The news ends the group's fascinating treble cautionary tale, which started on 8 August, and led to much speculation around what the corporate action could entail. Most market participants believed such a consolidation could be on the cards.
Group CEO Robbie Venter said this was the culmination of a strategic objective to simplify the group structure, which started back in 2001.
Altron has been reduced from nine entry points through a series of delistings and minority buy-outs. Some delistings have included Fintech, Autopage and most recently Powertech.
Altech currently owns all but 38.2% of Altech and 42.3% of Bytes.
The new structure would allow a more efficient capital allocation, providing additional flexibility for both internal and external investment decisions, Venter told a conference call with journalists this afternoon.
Most of Altron's large cash pile - R1.2bn of the R1.8bn at the half year - sits at the Altech level, but it cannot access this for any purposes other than Altech pursuing growth opportunities if need be, because Altech has minority shareholders as well.
Venter said it had decided to issue shares to minorities rather than pay out the cash, because it believed it could put this to better use in terms of growth opportunities that the group has.
Another advantage is that the shares won't incur capital gains tax, whereas the cash would have.
Another reason for consolidating the group, Venter said, is that Altech and Bytes could work more closely on opportunities such as tenders, particularly in the light of the convergence happening in the IT and telecoms sectors.
But, Venter said both Altech and Bytes would continue to operate as separate companies, Altech under his brother Craig Venter and Bytes under David Redshaw.

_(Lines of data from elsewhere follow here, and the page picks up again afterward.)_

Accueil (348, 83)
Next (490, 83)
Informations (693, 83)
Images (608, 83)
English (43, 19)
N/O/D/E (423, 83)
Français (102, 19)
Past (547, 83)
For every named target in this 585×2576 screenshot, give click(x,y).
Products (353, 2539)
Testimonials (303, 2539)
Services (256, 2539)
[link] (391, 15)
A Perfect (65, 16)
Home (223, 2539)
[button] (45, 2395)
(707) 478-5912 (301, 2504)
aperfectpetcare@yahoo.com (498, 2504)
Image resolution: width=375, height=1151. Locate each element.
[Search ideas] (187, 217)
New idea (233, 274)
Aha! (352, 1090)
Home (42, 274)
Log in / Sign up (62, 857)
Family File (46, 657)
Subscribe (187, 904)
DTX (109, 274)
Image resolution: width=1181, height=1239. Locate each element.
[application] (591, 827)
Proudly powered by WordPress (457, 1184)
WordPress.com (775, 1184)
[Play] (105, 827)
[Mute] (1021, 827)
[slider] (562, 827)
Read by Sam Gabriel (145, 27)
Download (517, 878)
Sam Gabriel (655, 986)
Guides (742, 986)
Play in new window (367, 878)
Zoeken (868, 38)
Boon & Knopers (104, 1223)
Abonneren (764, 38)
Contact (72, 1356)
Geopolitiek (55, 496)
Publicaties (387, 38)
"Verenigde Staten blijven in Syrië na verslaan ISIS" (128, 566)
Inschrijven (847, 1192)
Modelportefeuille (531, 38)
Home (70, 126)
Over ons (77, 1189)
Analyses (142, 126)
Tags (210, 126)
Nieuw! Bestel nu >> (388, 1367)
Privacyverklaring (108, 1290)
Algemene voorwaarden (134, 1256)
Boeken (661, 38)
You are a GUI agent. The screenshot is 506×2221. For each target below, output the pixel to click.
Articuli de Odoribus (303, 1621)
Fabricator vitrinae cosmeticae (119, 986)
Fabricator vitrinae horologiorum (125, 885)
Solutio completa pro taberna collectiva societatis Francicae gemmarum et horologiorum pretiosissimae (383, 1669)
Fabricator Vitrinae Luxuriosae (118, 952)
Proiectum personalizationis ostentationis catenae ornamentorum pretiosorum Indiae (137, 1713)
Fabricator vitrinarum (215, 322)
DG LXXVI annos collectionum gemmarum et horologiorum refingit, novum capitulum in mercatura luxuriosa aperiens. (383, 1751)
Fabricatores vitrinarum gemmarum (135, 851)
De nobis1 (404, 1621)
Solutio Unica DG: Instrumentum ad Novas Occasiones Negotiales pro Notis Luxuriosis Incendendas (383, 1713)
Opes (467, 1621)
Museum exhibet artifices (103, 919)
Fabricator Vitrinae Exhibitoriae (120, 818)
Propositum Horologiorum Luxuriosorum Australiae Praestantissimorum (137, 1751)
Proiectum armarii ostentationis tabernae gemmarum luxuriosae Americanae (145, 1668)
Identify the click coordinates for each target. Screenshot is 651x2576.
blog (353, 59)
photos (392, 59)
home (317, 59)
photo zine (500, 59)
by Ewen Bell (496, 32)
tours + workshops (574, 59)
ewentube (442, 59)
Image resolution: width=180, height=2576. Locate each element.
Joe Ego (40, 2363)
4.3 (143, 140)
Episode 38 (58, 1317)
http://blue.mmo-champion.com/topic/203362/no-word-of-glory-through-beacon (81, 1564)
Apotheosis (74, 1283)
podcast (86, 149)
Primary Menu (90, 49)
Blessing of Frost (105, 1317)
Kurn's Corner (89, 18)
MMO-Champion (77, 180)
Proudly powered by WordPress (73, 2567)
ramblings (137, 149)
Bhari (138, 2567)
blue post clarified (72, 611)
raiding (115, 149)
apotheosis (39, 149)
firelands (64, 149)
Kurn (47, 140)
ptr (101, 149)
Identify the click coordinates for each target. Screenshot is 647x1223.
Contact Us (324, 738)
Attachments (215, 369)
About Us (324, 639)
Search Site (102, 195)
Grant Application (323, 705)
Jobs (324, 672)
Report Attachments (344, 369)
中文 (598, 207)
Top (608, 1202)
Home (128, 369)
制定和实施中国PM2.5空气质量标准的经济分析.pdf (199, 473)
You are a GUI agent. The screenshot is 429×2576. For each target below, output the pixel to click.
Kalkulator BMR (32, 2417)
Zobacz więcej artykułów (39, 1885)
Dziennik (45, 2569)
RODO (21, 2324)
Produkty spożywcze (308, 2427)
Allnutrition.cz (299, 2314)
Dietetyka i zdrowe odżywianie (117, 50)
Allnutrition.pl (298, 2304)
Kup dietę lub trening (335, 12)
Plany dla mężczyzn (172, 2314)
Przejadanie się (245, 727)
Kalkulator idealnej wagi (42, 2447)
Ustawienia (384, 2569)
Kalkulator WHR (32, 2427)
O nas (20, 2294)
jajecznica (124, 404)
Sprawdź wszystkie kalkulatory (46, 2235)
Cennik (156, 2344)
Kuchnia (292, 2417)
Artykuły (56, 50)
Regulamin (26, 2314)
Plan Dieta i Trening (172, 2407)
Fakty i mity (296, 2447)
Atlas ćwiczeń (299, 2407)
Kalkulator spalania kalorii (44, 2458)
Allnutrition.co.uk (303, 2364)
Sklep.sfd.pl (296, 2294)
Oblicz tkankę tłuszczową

They would also retain their branding. Venter said neither was there any reason to swap some assets from one subsidiary to the next at this stage. However, if the rationale for doing so arose down the line, it would have the flexibility to do so.
Altron said the offers to both Altech and Bytes shareholders represented a premium of 29% on their 30-day volume weighted average price before the cautionary were released.
Venter said Altron had had the opportunity to canvass key institutional shareholders, and had a "somewhat positive response" from them: "We believe it is a good premium and we think they will agree," he said. CFO Diane Radley agreed.
Both Altech and Bytes shareholders would have a choice to take up either all Altron participating preference (PPs) shares at the respective swap ratio determined for each, or a combination of PPs and ordinary shares. If they elect to take up the combined option, they'll be able to take up to 100% more of the ordinary shares if not all the minorities go for the part-ordinary share option.
The swap ratios are as follows:
- All PP offer: 1,71561 for every 1 Altech share
- 85% PPs at 1,71561 for every 1 Altech and 15% ordinary shares at 1,60337 for every 1 Altech.
- All PP offer: 0,43565 for every 1 Bytes
- 85% PPs at 0,43565 for every 1 Bytes and 15% ordinary shares at 0,40715 for every 1 Bytes
Nedbank Capital said the offer to Altech minorities was fair and reasonable, while Rand Merchant Bank evaluated the offer to Bytes minorities and advised the same.
The PPs have lower voting rights, but a higher dividend yield than the ordinary shares.
Altron said it would restructure the group into two broad segments; power electronics (Powertech) and telecoms, multimedia and IT (Altech and Bytes).